We have a fascinating a scene from Mount Pleasant today, captured by Gerda. There is a fascinating complexity to the shot, with the foreground texture of the door, the faint reflection in the glass, and the main scene of the laundromat. As well, looking onto the people in the shot, you start wondering what is happening. Are the two female laundromat patrons looking at the photographer or at something out on the street? And Gerda was able to frame this shot with two people going about simple, every day actions (the man folding laundry and the woman checking her cell). Gerda wisely has this shot in black and white, which removes the potential distraction of color, allowing us to focus only on composition. An excellent shot, to be sure.
The diverse and eclectic Mount Pleasant neighborhood is the topic of this week’s Where We Live. It was once a streetcar suburb and is now a mix of housing types with a main street of its own. It has great access to downtown and is right in between Adams Morgan and Columbia Heights, two very developed areas, but it has retained a quieter residential character.

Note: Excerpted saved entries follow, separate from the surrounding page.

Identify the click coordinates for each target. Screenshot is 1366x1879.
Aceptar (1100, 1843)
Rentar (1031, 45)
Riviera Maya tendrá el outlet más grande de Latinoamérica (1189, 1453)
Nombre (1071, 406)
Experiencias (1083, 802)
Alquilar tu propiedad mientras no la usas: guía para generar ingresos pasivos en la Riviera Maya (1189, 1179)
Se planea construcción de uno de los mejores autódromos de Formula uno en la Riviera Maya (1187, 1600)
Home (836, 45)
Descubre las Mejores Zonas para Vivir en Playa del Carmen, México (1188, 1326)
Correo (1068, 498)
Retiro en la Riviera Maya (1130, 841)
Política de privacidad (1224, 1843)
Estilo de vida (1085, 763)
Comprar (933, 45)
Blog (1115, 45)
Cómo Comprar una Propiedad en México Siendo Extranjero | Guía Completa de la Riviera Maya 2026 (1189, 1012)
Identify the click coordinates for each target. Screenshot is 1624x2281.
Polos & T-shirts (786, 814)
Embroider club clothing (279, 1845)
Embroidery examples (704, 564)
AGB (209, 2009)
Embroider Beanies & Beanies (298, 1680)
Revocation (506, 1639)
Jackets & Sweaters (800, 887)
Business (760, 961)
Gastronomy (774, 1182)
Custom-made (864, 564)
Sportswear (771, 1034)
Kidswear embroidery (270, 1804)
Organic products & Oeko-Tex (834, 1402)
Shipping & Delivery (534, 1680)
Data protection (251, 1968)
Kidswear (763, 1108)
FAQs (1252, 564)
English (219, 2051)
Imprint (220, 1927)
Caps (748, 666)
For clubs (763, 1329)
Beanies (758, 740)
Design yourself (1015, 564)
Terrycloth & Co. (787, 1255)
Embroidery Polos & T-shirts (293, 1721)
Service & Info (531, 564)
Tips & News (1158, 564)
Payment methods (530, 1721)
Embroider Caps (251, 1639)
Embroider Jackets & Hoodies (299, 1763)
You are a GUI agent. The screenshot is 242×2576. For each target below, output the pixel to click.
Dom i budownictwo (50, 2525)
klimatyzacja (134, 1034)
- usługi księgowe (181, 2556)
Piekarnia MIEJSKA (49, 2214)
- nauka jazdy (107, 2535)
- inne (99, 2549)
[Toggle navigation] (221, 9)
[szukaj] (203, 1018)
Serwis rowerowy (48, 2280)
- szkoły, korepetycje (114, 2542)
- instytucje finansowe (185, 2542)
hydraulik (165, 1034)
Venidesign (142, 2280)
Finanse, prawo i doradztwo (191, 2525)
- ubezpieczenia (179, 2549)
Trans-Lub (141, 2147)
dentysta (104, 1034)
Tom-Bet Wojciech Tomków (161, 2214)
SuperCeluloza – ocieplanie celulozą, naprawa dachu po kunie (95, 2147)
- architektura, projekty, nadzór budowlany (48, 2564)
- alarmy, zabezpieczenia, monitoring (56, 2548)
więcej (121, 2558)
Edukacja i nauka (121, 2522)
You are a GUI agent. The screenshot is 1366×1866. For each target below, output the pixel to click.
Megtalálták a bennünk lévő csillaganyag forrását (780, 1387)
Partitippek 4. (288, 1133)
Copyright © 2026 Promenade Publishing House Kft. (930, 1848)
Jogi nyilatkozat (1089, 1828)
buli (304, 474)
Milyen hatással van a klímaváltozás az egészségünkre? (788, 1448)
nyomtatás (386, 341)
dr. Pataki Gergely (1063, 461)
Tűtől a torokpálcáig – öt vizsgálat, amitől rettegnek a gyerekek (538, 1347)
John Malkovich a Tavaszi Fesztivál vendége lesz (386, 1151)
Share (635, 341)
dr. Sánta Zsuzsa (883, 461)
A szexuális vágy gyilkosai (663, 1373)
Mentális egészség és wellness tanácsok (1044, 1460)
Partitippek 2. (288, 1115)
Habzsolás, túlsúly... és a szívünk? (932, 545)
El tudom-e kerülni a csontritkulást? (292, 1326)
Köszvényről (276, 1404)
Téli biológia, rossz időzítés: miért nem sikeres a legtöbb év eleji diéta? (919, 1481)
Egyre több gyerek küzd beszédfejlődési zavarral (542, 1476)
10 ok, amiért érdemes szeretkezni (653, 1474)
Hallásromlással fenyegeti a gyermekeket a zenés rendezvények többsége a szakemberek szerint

Read on to hear the very cool history of Mount Pleasant and what to check out next time you’re there.
History: The neighborhood dates back to 1727, when a large area of what is now Columbia Heights/Adams Morgan/Mount Pleasant was granted to James Holmead. The area was named Pleasant Plains in 1750, and then became part of the District when it was established in 1791. During the Civil War, the area was home to a hospital, and after the war the neighborhood became known as Mount Pleasant Village. The area was separated from the rest of the District by rural land, as DC hadn’t grown into its 10-mile square yet, which is why Mount Pleasant doesn’t quite line up with DC’s orderly grid of streets. In the 1870s, the area became the District’s first streetcar suburb, and many middle class residents moved in to take advantage of the quick commute to Washington City.
The area has changed a lot since then. In the 1950s, the neighborhood became racially segregated, with many white residents leaving the city altogether. The 1968 riots only made things worse, and the area entered a period of decline. However, throughout the 1960s Spanish-speaking immigrants began moving to Mount Pleasant, establishing vibrant communities of El Salvadorean and Dominican Republic immigrants. In the 1980s and 1990s, affluent professionals began moving into the area for its access to jobs downtown and its historic residential housing stock. And today, the population is a mix of all those eras: approximately one third of residents are white, one third are African-American, and one third are Hispanic.
Neighborhood Character: Mount Pleasant has a strong historic residential character throughout the neighborhood and a pedestrian-friendly commercial strip along Mount Pleasant Street. Rowhouses and smaller apartment buildings make up the neighborhood, and many historic structures from the early 1900s remain. The area is very walkable, with strong transit access and a variety of neighborhood destinations. In recent years, Mount Pleasant has been changing due to the nearby development of Columbia Heights. Tim, author of the neighborhood blog The 42 and Mount Pleasant resident of six years, had this to say: ” There obviously have been hundreds of changes, some from within and many from without. We’ve been greatly affected by the development of Columbia Heights. Most of that has probably been good for Mount Pleasant in terms of access to amenities. On the other hand, we’ve seen stagnant development of out own commercial strip at the same time.”